### SELECTED PASSAGE
His name is Jason Comely.
And basically the idea is for 30 days
you go out and look for rejection.
And every day get rejected at something,
and by the end,
you desensitize yourself from the pain.
And I loved that idea.
I said, "You know what?
I'm going to do this.
And I'll feel myself
getting rejected 100 days.
And I came up with my own rejection ideas,
and I will make a video blog out of it."
And so here's what I did.
This is what the blog looked like.
"Day 1 --"
(Laughter)
"Borrow $100 from a Stanger."
So this is where I went
to where I was working.
I came downstairs and I saw this big guy
sitting behind a desk,
he looked like a security guard.
So I just approach him.
And I was just walking in --
that was the longest walk of my life --
just hair on the back
of my neck standing up,
I was sweating and my heart was pounding,
and I got there and said,
"Hey, sir, can I borrow $100 from you?"
(Laughter)
And he looked up,
he's like, "No."
(Laughter)
"Why?"
And I just said, "No?

### EXERCISE INSTRUCTIONS
1 – In the talk about seeking rejection, why does the idea call for getting rejected at something every day for 30 days? Answer in one to three sentences.
2 – List the physical reactions the speaker describes having while walking up to ask for $100 in the talk about seeking rejection.
The material that comes next is separate from the talk.

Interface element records
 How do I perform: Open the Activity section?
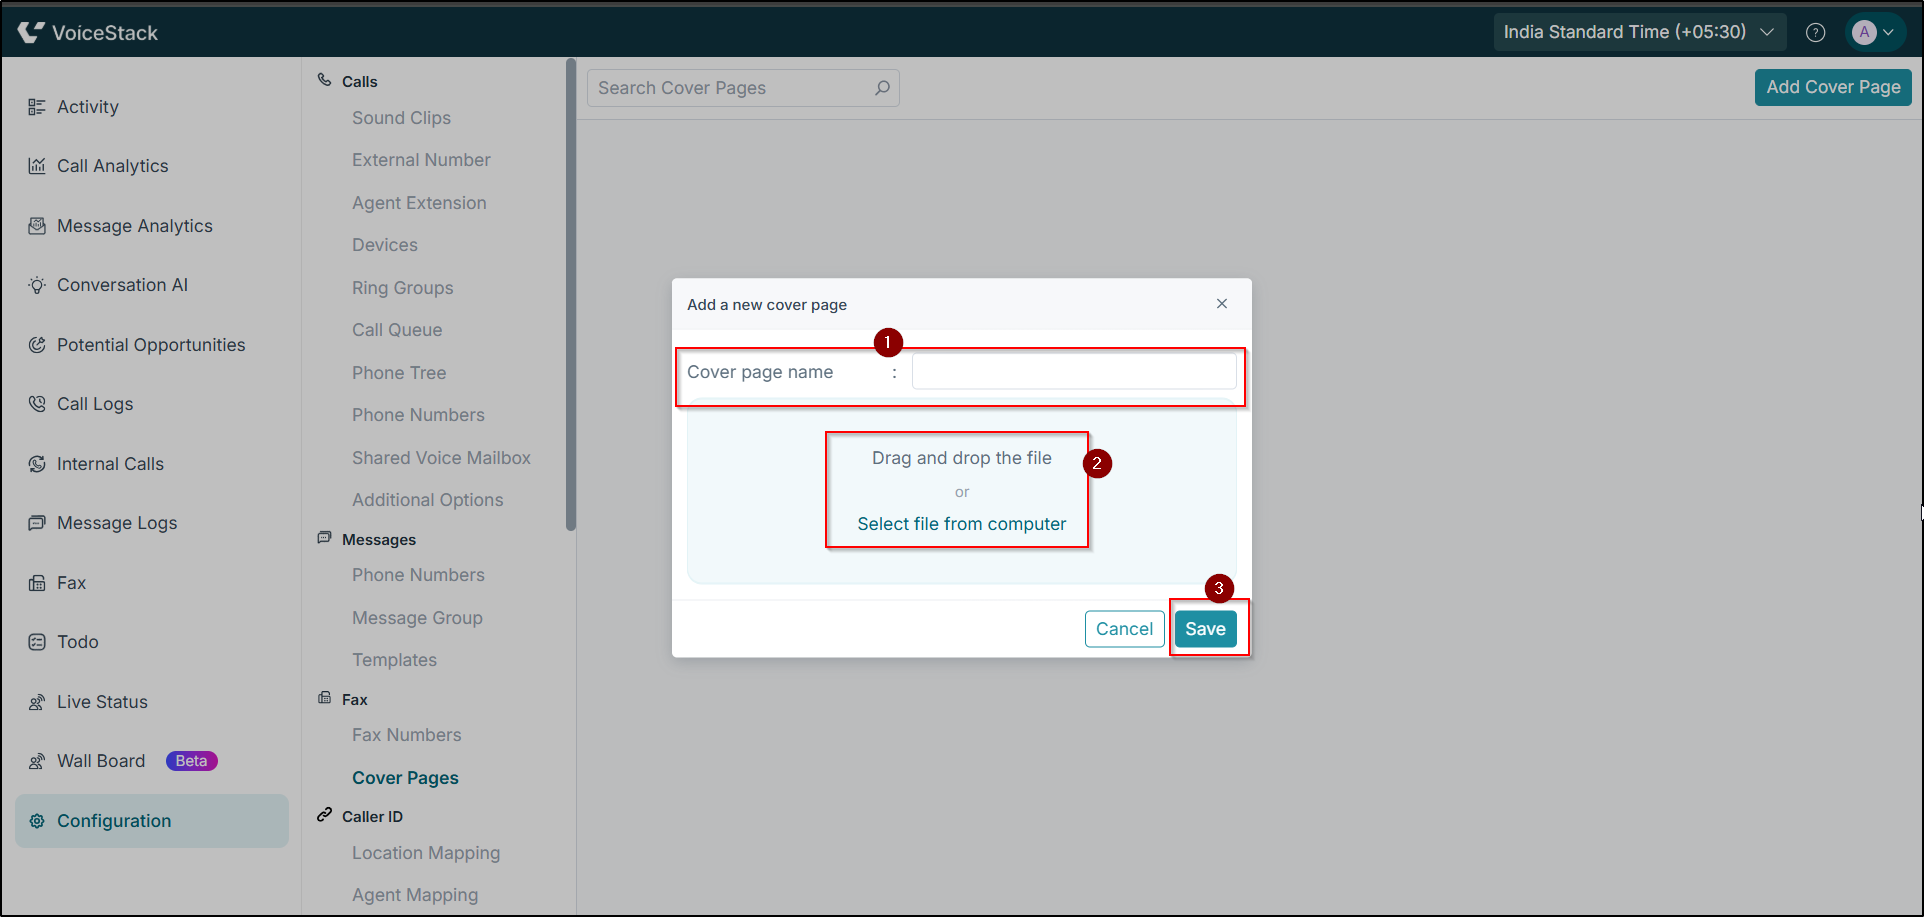[87, 106]
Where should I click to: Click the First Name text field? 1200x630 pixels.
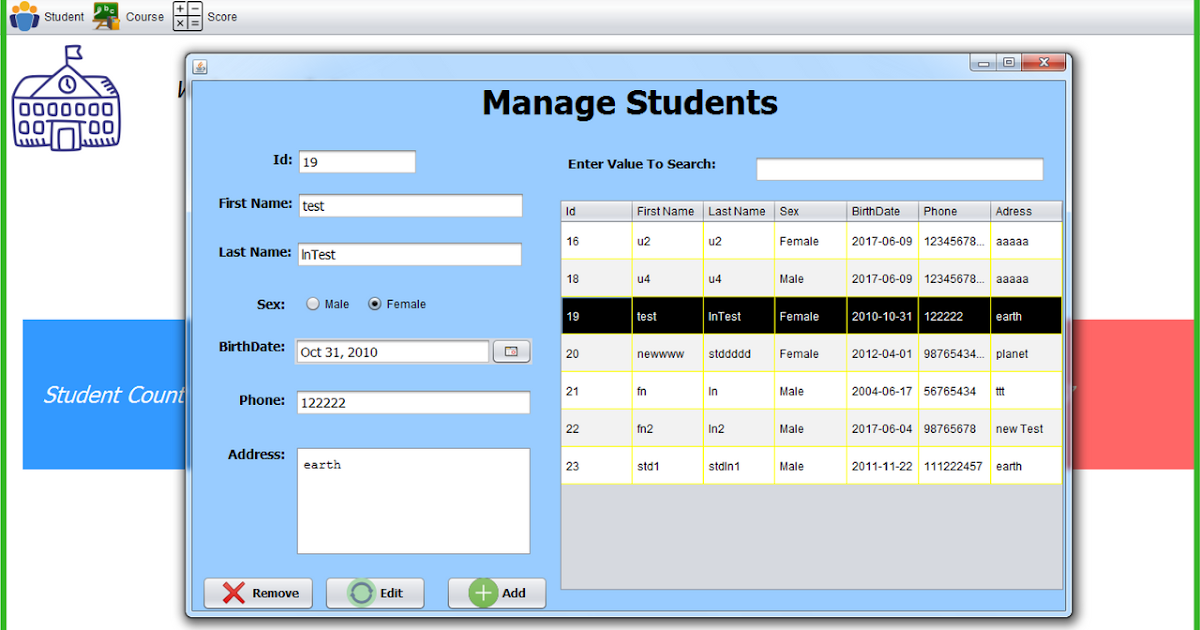(410, 205)
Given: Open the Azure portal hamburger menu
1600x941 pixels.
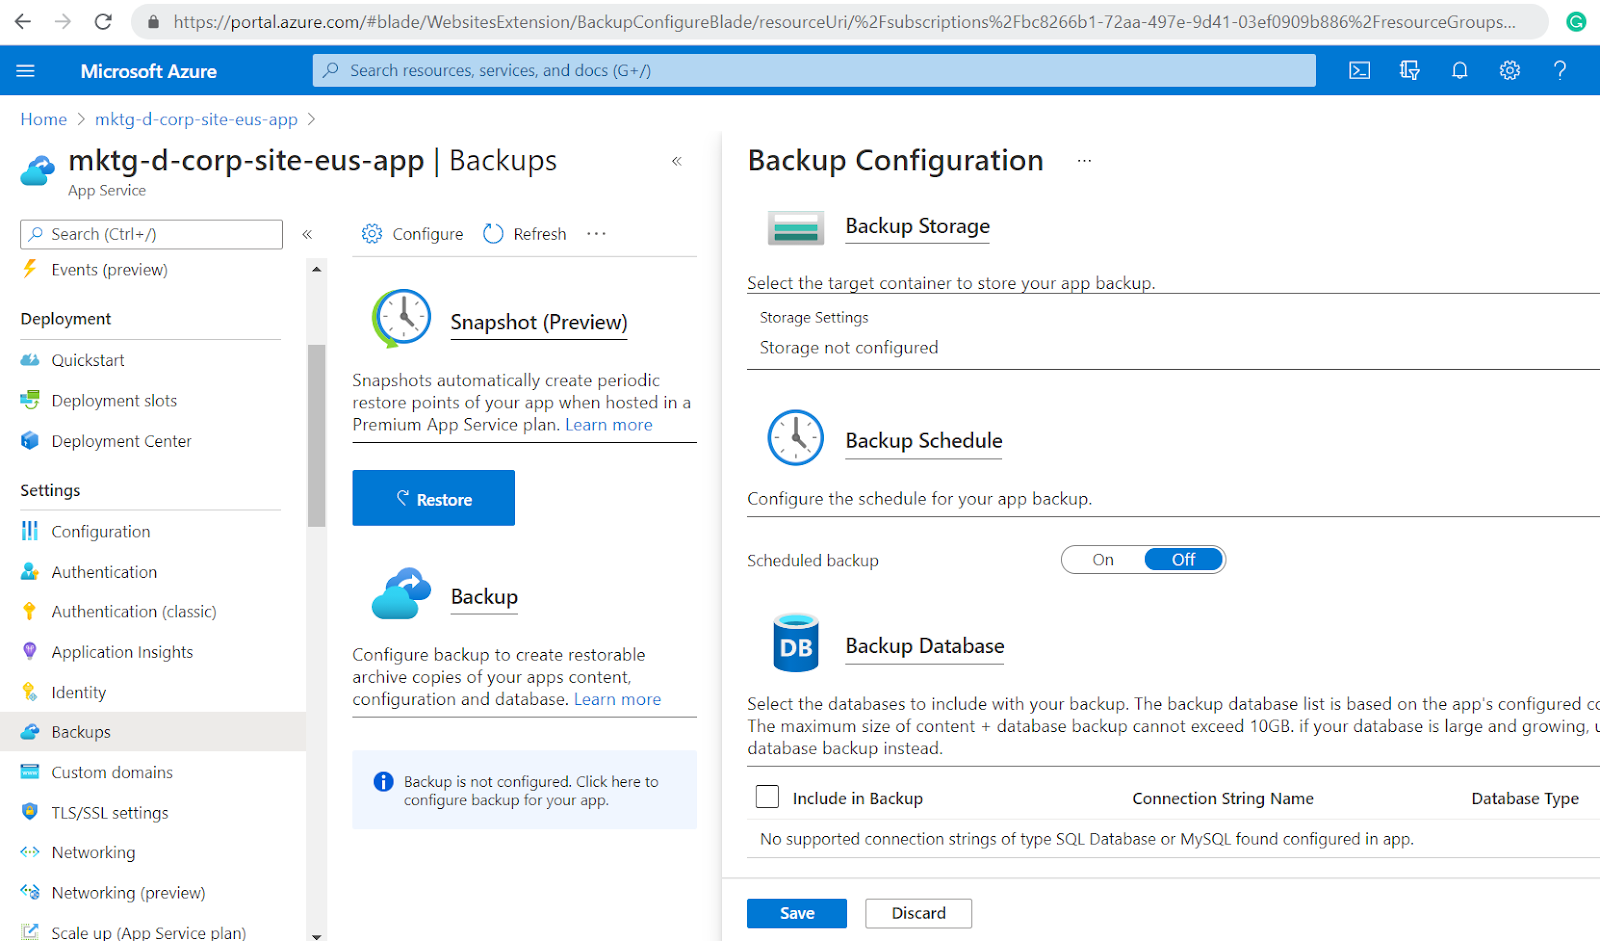Looking at the screenshot, I should (x=26, y=70).
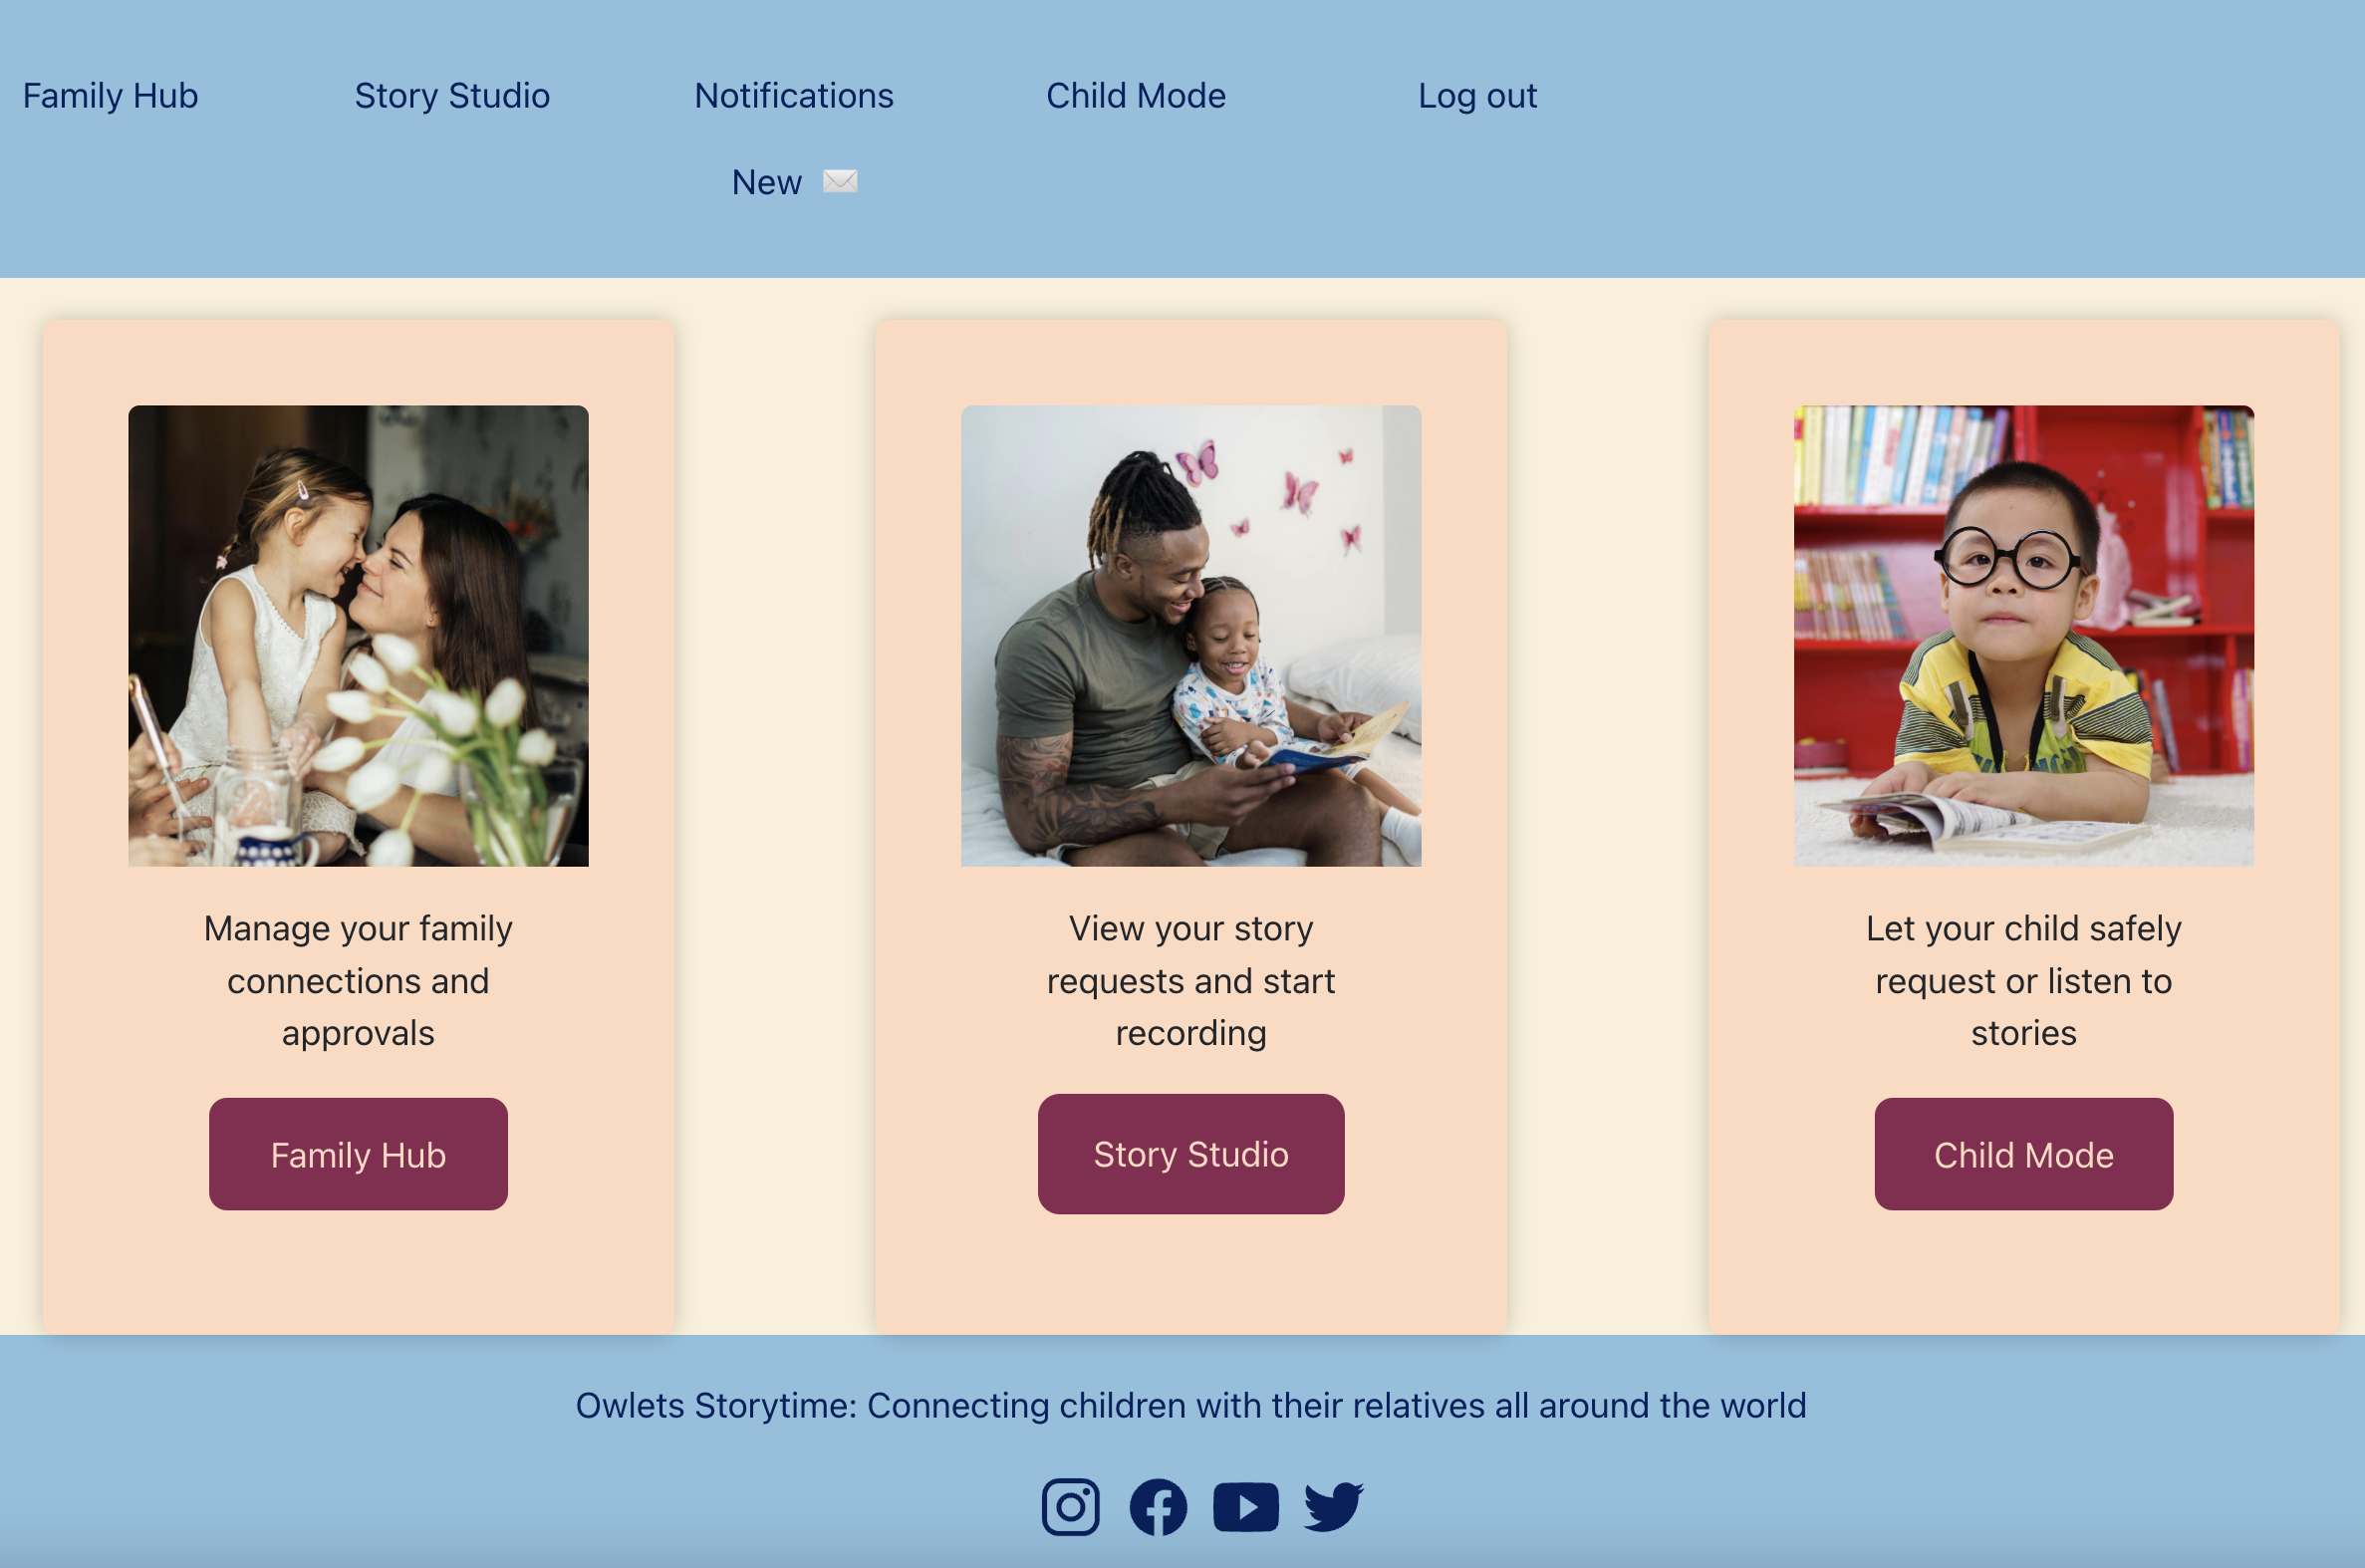
Task: Select the Family Hub nav link
Action: (x=111, y=97)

### TASK RESULTS
1 – The point is that by the end of the 30 days, you desensitize yourself from the pain of rejection.

2 –
- The hair on the back of the neck standing up
- Sweating
- A pounding heart